Tariq Krim : Absolument ! Ce qui fait, d’ailleurs, que toutes les grandes plateformes utilisent ces ingénieurs. Donc la question qui se pose c’est : si on a toutes ces écoles, si on a tous ces développeurs, est-ce qu’on les utilise pour construire l’avenir ou est-ce qu’on décide qu’on n’a pas confiance en eux – cette question de la confiance est un vrai sujet – et finalement on délègue à d’autres acteurs qui semblent plus grands.
Delphine Sabattier : Ils disent « on ne veut pas devenir des prestataires de services, on veut créer véritablement notre futur ».
Si je pose la question de pourquoi c’est plutôt cette jeune génération qu’on a laissé signer, c’est parce que c’est une inquiétude non pas sur le présent mais sur l’avenir ? Pourquoi n’y a-t-il pas un engagement davantage large ? Par exemple pourquoi Tariq Krim n’a-t-il pas signé la tribune ?
Tariq Krim : Je crois, évidemment, que je l’aurais signée.
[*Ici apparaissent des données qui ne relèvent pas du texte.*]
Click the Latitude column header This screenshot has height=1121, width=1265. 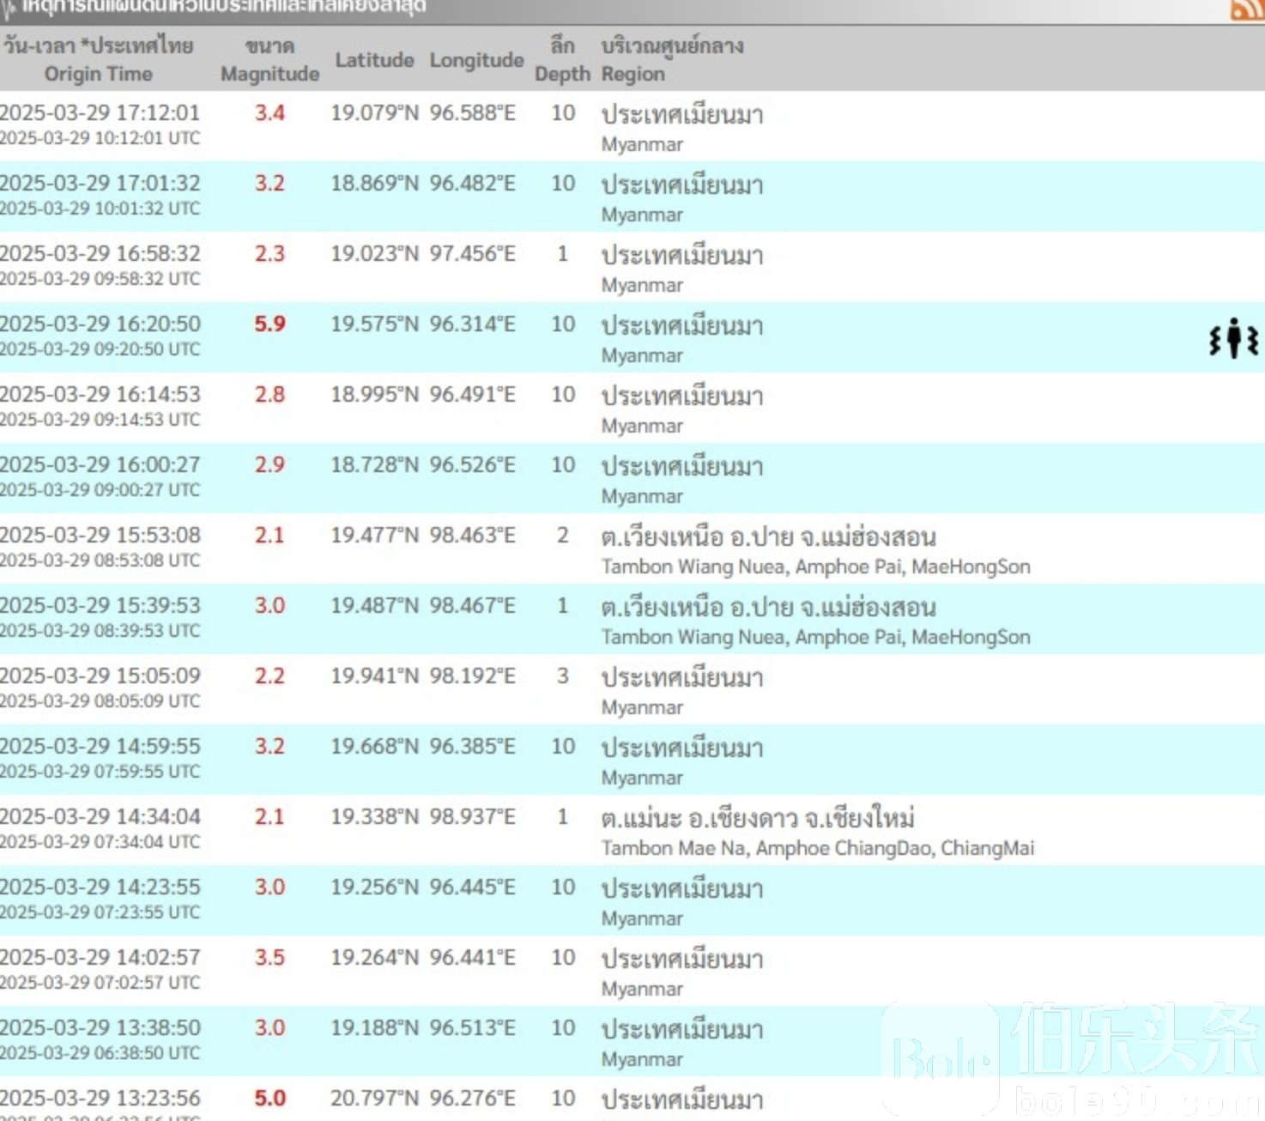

Souvent on nous dit « vous êtes l’ancienne génération, vous n’avez pas compris, maintenant le cloud ce sont des choses nouvelles » et je trouve très intéressant, au contraire, que cette jeune génération, cette nouvelle génération qui arrive sur le marché du travail ou qui est déjà dans le marché du travail, soit en train d’expliquer à ce gouvernement que, d’une certain manière, on peut utiliser ses talents et qu’on n’est pas obligé d’utiliser le talent d’autres entreprises, notamment sur les domaines qui sont très importants comme celui de l’État et celui de la confiance dans l’État.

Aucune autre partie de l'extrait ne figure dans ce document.